我尝试在示例中使用触发器来实现它。有没有办法通过参照完整性约束来做到这一点?
使用物化视图:
CREATE MATERIALIZED VIEW t11_t12_mv
BUILD IMMEDIATE
AS SELECT t11a, t12a
FROM t11 INNER JOIN t12 ON t11.t1a = t12.t1a;
ALTER TABLE t11_t12_mv ADD CONSTRAINT t11a_t12a__pk PRIMARY KEY ( t11a, t12a );
create table t1112 (
t11a integer,
t12a integer,
CONSTRAINT t1112_pk PRIMARY KEY (t11a, t12a),
CONSTRAINT t1112_fk FOREIGN KEY (t11a, t12a) REFERENCES t11_t12_mv ( t11a, t12a )
);
然后:
INSERT INTO t1112 VALUES ( 10, 20 );
INSERT INTO t1112 VALUES ( 11, 21 );
有效。
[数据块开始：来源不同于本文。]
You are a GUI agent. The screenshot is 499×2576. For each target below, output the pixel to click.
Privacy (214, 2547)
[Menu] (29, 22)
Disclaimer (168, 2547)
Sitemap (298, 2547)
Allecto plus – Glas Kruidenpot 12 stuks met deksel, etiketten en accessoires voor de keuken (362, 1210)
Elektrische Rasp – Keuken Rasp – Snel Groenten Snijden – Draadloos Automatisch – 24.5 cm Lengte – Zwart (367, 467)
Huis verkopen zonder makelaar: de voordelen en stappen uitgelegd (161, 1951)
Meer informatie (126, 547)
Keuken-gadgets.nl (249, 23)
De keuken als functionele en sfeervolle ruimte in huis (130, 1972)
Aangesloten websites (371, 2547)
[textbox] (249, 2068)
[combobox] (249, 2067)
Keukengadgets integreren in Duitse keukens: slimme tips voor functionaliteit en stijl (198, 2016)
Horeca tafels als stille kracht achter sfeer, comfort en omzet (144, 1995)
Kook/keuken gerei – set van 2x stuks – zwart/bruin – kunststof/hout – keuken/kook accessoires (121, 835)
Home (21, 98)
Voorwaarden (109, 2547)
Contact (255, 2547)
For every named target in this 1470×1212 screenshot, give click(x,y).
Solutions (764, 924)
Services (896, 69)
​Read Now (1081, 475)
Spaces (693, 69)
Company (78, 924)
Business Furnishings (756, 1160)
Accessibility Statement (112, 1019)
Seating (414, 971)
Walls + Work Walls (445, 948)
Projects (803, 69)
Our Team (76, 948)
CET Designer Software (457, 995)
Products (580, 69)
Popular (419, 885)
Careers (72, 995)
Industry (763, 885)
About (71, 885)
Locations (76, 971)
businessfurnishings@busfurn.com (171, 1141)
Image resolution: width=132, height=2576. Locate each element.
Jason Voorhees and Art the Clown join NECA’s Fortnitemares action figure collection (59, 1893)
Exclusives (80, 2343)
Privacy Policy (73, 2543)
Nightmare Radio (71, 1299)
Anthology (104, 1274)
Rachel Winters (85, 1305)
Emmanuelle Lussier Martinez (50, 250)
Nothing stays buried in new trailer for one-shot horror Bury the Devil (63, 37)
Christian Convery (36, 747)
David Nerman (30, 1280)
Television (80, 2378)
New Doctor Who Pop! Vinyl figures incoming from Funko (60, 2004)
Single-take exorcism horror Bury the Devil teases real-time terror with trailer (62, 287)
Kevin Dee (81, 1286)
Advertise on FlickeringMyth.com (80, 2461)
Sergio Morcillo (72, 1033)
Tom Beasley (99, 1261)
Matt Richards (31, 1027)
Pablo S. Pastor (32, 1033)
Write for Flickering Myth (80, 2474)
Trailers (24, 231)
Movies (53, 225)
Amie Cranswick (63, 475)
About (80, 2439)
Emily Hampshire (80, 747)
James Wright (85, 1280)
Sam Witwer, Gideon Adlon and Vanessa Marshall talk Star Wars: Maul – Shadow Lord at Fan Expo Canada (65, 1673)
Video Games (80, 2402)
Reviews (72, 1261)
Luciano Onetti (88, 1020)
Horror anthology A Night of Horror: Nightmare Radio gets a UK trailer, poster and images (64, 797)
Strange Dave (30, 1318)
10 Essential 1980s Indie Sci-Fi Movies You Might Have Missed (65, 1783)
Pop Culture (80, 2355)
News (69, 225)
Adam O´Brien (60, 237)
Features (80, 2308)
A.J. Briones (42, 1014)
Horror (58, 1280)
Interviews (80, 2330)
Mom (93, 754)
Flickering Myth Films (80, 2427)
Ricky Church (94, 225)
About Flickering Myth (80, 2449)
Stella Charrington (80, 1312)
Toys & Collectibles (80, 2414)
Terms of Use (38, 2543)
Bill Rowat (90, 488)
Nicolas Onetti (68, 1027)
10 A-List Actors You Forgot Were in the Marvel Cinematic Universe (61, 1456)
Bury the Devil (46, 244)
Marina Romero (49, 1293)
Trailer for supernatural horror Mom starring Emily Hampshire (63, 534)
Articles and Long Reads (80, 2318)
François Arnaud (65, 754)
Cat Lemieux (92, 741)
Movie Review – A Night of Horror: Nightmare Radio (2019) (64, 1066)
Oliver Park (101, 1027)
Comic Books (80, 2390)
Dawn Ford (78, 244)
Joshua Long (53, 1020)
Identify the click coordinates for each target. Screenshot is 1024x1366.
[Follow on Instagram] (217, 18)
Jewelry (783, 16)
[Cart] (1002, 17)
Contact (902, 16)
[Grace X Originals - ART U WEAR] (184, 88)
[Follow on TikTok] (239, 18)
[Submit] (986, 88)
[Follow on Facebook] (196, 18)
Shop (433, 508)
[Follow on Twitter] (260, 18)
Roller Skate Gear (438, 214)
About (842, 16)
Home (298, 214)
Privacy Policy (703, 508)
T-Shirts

然而:
INSERT INTO t1112 VALUES ( 10, 21 );
引发异常:
ORA-02291: integrity constraint (USER_4_F249D.T1112_FK) violated - parent key not found
sqlfiddle here
最简单的方法是在 tables t11 和 t12 上创建额外的唯一约束:
ALTER TABLE t11 ADD CONSTRAINT t11_un UNIQUE ( t11a, t1a );
ALTER TABLE t12 ADD CONSTRAINT t12_un UNIQUE ( t12a, t1a );
将列 t1a 添加到 table T1112
ALTER TABLE t1112 ADD (t1a integer);
删除并重新创建 t1112 上的外键约束:
ALTER TABLE T1112 DROP CONSTRAINT T1112_T11_FK;
ALTER TABLE T1112 ADD CONSTRAINT T1112_T11_FK FOREIGN KEY (t11a, t1a ) REFERENCES T11 (t11a, t1a);
ALTER TABLE T1112 DROP CONSTRAINT T1112_T12_FK;
ALTER TABLE T1112 ADD CONSTRAINT T1112_T12_FK FOREIGN KEY (t12a, t1a ) REFERENCES T12 (t12a, t1a);
这样他们现在使用两个唯一约束而不是主键。连接 table 中的共享列 t1a 将确保来自 t11 和 t12 的键连接回 t1。